## [Data section]
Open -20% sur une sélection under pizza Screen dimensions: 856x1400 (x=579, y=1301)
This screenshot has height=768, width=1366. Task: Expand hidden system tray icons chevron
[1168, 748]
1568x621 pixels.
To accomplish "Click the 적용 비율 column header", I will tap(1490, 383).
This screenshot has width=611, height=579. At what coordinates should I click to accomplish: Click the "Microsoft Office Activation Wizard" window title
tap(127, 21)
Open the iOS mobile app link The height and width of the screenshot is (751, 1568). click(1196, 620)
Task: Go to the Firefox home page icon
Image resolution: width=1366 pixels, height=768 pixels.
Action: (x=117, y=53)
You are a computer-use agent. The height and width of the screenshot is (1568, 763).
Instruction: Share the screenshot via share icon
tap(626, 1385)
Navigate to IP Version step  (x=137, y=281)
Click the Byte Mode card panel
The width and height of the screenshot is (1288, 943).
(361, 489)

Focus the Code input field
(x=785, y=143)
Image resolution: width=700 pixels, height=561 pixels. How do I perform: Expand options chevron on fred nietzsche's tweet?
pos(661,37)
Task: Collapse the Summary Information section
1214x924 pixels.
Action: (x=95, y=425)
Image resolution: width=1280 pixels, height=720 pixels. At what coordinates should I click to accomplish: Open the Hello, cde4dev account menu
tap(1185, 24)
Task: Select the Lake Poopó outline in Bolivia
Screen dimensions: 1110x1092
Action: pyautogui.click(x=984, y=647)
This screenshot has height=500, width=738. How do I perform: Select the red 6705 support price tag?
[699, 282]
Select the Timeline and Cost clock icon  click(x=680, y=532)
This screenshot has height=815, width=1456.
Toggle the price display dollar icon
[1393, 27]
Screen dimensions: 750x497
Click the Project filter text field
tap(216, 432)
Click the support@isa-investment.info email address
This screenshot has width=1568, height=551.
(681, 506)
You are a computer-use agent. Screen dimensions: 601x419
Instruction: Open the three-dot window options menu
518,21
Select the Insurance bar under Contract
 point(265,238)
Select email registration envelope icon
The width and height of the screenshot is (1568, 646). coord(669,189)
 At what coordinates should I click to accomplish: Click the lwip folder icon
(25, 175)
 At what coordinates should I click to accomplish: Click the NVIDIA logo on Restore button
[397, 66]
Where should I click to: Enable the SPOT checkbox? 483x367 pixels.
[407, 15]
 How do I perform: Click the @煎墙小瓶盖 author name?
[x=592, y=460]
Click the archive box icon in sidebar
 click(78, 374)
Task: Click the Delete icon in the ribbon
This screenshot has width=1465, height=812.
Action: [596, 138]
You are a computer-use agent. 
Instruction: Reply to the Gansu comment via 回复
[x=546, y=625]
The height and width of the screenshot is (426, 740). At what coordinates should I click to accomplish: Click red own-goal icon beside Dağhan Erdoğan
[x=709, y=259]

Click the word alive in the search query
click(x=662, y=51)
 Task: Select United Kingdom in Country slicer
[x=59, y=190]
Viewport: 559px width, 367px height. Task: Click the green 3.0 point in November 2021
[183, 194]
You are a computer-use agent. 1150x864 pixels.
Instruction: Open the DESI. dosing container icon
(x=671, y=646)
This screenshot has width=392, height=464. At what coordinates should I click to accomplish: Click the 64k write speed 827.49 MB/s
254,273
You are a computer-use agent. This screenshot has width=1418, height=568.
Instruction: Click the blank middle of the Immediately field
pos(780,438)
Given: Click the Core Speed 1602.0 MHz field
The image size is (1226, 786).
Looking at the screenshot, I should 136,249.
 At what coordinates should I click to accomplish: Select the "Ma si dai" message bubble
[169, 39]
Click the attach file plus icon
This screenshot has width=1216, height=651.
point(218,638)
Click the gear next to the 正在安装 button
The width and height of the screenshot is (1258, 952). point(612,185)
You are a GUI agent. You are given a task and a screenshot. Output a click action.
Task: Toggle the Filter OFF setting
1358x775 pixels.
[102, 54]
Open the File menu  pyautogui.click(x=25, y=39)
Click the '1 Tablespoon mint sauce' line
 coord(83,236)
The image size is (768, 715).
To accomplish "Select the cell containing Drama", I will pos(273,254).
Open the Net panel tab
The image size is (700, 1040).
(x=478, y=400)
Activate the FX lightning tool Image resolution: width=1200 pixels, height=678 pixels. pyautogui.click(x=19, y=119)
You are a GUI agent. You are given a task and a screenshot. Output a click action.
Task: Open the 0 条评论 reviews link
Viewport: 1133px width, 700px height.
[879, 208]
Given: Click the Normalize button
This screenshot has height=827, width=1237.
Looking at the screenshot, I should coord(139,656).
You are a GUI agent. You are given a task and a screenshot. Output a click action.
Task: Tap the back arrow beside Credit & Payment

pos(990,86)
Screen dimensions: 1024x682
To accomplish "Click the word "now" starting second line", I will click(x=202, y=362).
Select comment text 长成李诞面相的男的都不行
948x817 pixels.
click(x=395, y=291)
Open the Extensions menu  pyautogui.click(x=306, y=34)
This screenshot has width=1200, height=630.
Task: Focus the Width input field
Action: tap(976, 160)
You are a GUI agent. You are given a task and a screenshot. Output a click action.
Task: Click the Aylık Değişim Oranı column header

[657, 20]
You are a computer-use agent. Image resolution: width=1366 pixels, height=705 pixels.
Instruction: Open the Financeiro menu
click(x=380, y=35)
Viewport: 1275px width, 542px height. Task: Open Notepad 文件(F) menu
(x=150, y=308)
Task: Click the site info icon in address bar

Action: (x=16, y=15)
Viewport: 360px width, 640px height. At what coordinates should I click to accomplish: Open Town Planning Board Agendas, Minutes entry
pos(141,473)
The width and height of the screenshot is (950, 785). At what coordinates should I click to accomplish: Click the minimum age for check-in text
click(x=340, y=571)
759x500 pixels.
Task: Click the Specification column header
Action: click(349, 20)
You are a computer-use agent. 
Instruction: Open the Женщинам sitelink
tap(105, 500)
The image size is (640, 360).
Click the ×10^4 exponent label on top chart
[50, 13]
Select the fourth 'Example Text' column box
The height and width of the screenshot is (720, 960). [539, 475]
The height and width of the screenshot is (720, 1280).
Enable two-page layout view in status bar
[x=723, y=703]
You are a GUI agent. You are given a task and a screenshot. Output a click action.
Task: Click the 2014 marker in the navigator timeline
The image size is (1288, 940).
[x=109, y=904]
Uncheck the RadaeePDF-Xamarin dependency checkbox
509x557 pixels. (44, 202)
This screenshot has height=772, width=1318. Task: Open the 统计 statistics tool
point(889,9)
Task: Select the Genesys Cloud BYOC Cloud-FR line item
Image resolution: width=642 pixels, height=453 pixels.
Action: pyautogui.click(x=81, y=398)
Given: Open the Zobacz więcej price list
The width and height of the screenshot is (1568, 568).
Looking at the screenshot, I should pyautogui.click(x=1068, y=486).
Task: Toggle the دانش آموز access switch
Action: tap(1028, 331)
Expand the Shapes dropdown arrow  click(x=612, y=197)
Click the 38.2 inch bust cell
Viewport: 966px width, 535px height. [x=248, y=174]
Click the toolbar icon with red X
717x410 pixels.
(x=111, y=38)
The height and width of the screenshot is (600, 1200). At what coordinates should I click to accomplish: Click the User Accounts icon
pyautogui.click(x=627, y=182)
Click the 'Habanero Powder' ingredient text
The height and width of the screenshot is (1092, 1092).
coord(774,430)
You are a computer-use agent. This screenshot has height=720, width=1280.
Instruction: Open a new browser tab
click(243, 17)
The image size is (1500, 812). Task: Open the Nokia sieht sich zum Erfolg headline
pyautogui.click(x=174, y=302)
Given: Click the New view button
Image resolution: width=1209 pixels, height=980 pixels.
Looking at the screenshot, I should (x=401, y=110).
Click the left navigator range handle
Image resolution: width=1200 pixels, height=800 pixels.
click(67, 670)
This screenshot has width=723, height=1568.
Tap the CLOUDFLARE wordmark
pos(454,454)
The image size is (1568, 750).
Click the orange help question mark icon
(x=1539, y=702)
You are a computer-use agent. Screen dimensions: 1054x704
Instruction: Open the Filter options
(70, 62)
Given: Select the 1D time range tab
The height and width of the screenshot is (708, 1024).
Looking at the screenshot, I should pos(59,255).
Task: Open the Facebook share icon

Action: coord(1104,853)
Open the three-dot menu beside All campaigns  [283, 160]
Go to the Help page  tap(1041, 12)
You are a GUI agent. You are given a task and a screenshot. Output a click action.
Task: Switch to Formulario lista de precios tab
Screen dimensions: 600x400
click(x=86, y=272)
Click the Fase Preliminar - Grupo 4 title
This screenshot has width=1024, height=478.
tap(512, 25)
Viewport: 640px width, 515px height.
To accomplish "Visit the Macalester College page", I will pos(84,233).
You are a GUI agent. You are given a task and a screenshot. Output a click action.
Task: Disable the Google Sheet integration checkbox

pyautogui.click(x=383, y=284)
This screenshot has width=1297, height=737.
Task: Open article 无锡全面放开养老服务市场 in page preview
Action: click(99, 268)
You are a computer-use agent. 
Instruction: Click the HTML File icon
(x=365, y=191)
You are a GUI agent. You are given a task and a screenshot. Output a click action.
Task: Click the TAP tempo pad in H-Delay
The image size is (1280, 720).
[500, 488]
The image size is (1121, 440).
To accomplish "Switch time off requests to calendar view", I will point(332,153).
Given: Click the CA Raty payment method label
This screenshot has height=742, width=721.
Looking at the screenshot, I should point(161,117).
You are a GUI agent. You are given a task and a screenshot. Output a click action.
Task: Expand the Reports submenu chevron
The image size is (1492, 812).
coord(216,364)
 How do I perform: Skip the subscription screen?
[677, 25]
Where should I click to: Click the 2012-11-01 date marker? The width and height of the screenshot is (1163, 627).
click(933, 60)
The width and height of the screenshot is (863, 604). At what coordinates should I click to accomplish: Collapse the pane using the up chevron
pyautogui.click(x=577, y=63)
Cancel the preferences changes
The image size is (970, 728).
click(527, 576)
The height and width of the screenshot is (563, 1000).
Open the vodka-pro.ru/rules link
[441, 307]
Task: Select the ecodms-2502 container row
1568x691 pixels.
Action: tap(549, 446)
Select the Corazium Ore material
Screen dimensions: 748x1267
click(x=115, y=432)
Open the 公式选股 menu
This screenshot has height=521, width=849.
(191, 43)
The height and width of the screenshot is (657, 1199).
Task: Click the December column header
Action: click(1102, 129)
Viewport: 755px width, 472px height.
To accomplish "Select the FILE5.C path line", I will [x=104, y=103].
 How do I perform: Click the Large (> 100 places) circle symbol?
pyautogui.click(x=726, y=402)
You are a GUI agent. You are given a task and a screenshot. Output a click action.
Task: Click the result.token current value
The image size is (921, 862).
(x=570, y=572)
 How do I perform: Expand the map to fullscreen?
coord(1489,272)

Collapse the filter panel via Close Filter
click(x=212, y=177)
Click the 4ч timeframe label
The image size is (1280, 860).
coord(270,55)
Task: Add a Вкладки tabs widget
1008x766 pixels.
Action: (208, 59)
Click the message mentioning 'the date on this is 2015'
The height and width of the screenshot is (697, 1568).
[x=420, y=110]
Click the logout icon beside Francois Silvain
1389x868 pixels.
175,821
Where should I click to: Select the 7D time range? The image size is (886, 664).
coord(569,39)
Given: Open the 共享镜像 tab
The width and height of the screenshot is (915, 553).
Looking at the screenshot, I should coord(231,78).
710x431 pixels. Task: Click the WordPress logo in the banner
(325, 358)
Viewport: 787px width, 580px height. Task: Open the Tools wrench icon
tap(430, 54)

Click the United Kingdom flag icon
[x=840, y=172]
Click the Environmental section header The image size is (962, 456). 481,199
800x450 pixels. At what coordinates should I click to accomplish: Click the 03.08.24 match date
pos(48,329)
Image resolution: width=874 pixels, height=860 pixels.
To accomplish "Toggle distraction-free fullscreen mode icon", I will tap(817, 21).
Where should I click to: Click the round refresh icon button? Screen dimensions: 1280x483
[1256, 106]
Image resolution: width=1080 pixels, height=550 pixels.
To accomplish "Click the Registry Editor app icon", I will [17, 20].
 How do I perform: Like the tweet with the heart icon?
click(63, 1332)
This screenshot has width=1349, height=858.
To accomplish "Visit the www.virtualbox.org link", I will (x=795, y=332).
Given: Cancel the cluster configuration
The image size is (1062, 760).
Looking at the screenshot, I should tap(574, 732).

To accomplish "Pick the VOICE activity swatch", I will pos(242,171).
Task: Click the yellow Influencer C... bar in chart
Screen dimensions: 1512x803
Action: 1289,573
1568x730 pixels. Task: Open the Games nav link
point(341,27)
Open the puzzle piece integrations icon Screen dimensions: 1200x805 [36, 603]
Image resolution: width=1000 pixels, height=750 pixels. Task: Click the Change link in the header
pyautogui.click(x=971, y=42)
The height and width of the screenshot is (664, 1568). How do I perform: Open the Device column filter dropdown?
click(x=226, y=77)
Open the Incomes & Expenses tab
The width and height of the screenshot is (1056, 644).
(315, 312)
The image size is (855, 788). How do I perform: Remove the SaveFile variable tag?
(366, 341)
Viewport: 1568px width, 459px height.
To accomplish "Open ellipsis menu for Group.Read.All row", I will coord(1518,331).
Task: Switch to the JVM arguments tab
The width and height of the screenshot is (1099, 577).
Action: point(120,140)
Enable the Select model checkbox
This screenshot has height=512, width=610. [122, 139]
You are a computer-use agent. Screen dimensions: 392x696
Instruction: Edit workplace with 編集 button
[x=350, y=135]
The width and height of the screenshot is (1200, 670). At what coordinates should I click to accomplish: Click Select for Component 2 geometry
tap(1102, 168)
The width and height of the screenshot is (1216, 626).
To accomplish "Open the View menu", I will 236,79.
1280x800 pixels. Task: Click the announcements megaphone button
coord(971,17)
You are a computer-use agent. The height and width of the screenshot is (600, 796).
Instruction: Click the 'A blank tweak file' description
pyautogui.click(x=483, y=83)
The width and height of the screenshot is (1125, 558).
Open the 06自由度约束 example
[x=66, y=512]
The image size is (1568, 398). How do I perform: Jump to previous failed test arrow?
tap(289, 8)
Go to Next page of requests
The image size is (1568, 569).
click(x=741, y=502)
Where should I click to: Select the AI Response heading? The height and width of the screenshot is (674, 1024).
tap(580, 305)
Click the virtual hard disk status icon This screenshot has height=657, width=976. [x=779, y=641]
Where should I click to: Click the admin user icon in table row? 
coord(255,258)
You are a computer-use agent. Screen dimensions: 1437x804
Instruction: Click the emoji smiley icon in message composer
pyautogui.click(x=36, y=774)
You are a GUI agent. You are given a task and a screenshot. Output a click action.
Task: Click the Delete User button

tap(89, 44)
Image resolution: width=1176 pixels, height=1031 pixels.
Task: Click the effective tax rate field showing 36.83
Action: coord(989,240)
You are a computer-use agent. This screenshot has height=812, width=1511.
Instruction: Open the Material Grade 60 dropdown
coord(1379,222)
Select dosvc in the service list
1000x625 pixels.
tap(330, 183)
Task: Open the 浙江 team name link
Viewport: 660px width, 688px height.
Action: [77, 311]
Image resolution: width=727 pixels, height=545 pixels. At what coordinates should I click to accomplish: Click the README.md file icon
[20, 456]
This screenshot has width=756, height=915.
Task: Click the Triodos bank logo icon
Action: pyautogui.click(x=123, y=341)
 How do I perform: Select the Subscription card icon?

## [Task instructions]
The range runs from the line above containing "At what coordinates should I click to accomplish: Select" to the line containing "You are a computer-use agent. Image", inclusive. Restate those lines word for word and no others.

## [Answer box]
 At what coordinates should I click to accomplish: Select the "Ma si dai" message bubble
[169, 39]
Click the attach file plus icon
This screenshot has width=1216, height=651.
point(218,638)
Click the gear next to the 正在安装 button
The width and height of the screenshot is (1258, 952). point(612,185)
You are a GUI agent. You are given a task and a screenshot. Output a click action.
Task: Toggle the Filter OFF setting
1358x775 pixels.
[102, 54]
Open the File menu  pyautogui.click(x=25, y=39)
Click the '1 Tablespoon mint sauce' line
 coord(83,236)
The image size is (768, 715).
To accomplish "Select the cell containing Drama", I will pos(273,254).
Open the Net panel tab
The image size is (700, 1040).
(x=478, y=400)
Activate the FX lightning tool Image resolution: width=1200 pixels, height=678 pixels. pyautogui.click(x=19, y=119)
You are a GUI agent. You are given a task and a screenshot. Output a click action.
Task: Open the 0 条评论 reviews link
Viewport: 1133px width, 700px height.
[879, 208]
Given: Click the Normalize button
This screenshot has height=827, width=1237.
Looking at the screenshot, I should coord(139,656).
You are a GUI agent. You are given a task and a screenshot. Output a click action.
Task: Tap the back arrow beside Credit & Payment

pos(990,86)
Screen dimensions: 1024x682
To accomplish "Click the word "now" starting second line", I will click(x=202, y=362).
Select comment text 长成李诞面相的男的都不行
948x817 pixels.
click(x=395, y=291)
Open the Extensions menu  pyautogui.click(x=306, y=34)
This screenshot has width=1200, height=630.
Task: Focus the Width input field
Action: tap(976, 160)
You are a GUI agent. You are given a task and a screenshot. Output a click action.
Task: Click the Aylık Değişim Oranı column header

[657, 20]
You are a computer-use agent. Image resolution: width=1366 pixels, height=705 pixels.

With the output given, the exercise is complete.